◆ WHAT YOU HAVE TO DO ◆
Below are some records. Print exactly the lines between the one holding "Task: Click the final 'AUC).' text" and the one holding "This screenshot has width=1090, height=425.", inclusive, and nothing else.

# # # #

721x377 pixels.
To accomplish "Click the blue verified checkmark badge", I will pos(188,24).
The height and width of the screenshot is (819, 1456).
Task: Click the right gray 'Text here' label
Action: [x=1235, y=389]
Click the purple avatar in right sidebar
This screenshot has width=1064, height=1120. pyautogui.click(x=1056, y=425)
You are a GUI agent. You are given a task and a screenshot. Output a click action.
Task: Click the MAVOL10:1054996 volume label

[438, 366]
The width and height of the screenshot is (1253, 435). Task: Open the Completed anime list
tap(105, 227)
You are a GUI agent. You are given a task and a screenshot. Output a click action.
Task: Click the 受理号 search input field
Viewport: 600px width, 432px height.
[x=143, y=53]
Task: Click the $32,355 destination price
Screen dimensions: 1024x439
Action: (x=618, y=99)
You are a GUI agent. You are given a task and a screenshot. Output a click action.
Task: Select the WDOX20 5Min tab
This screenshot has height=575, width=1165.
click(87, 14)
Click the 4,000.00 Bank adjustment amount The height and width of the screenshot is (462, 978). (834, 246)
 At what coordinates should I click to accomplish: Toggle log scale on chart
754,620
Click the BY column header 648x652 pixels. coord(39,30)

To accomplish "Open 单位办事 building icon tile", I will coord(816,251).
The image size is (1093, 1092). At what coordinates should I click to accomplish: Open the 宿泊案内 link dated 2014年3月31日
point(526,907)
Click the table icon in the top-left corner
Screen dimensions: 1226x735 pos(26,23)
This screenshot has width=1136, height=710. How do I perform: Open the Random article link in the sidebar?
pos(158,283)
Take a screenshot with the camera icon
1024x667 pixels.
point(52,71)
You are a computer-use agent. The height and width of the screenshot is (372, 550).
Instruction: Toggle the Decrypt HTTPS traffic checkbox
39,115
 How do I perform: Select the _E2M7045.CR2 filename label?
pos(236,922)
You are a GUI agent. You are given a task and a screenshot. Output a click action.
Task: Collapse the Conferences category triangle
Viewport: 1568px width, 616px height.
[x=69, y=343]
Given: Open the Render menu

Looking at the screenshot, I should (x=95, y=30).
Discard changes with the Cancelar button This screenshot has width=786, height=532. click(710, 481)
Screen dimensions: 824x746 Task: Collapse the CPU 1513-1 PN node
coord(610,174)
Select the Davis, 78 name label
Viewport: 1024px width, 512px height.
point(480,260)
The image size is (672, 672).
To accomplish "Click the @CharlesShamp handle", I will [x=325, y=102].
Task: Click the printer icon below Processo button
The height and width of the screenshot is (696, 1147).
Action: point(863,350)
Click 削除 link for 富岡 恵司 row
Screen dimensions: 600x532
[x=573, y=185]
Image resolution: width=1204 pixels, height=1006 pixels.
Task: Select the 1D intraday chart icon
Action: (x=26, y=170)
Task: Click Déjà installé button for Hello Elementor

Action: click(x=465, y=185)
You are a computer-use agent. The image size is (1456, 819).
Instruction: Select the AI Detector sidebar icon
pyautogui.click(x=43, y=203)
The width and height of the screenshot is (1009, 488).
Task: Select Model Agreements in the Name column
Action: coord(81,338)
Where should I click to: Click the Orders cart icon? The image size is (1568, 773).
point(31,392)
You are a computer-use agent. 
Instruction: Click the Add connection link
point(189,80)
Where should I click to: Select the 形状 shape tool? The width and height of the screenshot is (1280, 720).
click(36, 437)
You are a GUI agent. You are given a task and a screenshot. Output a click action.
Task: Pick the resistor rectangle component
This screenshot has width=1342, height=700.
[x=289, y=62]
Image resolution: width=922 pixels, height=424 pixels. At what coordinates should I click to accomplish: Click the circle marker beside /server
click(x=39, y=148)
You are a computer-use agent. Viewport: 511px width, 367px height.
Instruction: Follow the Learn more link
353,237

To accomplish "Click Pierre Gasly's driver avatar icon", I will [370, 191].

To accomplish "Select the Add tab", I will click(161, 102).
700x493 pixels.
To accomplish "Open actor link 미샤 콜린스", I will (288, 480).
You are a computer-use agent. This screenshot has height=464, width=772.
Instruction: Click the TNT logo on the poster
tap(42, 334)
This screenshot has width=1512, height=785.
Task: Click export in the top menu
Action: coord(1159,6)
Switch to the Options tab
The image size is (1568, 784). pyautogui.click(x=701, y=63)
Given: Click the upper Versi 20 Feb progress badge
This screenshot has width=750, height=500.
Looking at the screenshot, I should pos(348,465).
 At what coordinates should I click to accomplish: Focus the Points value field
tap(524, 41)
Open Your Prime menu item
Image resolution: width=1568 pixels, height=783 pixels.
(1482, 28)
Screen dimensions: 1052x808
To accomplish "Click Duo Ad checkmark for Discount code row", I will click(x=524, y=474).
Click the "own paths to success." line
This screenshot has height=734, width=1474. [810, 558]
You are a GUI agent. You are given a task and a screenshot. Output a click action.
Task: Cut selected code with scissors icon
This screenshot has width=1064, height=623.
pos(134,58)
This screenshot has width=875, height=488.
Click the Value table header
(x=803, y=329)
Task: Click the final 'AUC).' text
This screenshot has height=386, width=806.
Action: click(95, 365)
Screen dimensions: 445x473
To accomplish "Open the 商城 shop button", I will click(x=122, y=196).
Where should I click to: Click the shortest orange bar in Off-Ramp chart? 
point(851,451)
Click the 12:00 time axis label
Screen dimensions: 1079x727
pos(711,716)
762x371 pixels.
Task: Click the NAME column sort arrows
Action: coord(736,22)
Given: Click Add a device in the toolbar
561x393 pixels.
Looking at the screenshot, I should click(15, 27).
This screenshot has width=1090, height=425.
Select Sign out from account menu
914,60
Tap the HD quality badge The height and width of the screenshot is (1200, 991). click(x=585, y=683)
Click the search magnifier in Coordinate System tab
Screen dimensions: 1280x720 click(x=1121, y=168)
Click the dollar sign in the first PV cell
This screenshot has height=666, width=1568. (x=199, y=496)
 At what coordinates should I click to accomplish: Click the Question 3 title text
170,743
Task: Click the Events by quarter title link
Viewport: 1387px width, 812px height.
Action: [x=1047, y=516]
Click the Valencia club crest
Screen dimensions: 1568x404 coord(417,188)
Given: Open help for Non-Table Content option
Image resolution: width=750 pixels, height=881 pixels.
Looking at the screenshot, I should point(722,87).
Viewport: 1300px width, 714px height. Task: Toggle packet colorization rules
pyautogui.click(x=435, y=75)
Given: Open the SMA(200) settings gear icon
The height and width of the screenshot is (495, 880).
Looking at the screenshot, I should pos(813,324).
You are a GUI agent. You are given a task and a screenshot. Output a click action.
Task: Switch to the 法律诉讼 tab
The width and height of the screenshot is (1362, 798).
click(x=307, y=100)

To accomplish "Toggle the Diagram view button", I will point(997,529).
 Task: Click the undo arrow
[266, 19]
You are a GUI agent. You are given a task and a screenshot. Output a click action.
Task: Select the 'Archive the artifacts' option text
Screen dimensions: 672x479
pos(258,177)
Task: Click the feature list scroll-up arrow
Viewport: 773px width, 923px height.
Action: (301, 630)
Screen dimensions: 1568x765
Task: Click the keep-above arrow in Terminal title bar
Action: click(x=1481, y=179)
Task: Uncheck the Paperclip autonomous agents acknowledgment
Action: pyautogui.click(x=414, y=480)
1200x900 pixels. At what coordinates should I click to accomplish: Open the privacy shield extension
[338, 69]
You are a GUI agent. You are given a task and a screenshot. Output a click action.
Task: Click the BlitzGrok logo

# # # #

◆ SOLUTION FOR THIS PROBLEM ◆
Task: Click the final 'AUC).' text
This screenshot has height=386, width=806.
Action: click(95, 365)
Screen dimensions: 445x473
To accomplish "Open the 商城 shop button", I will click(x=122, y=196).
Where should I click to: Click the shortest orange bar in Off-Ramp chart? 
point(851,451)
Click the 12:00 time axis label
Screen dimensions: 1079x727
pos(711,716)
762x371 pixels.
Task: Click the NAME column sort arrows
Action: coord(736,22)
Given: Click Add a device in the toolbar
561x393 pixels.
Looking at the screenshot, I should click(15, 27).
This screenshot has width=1090, height=425.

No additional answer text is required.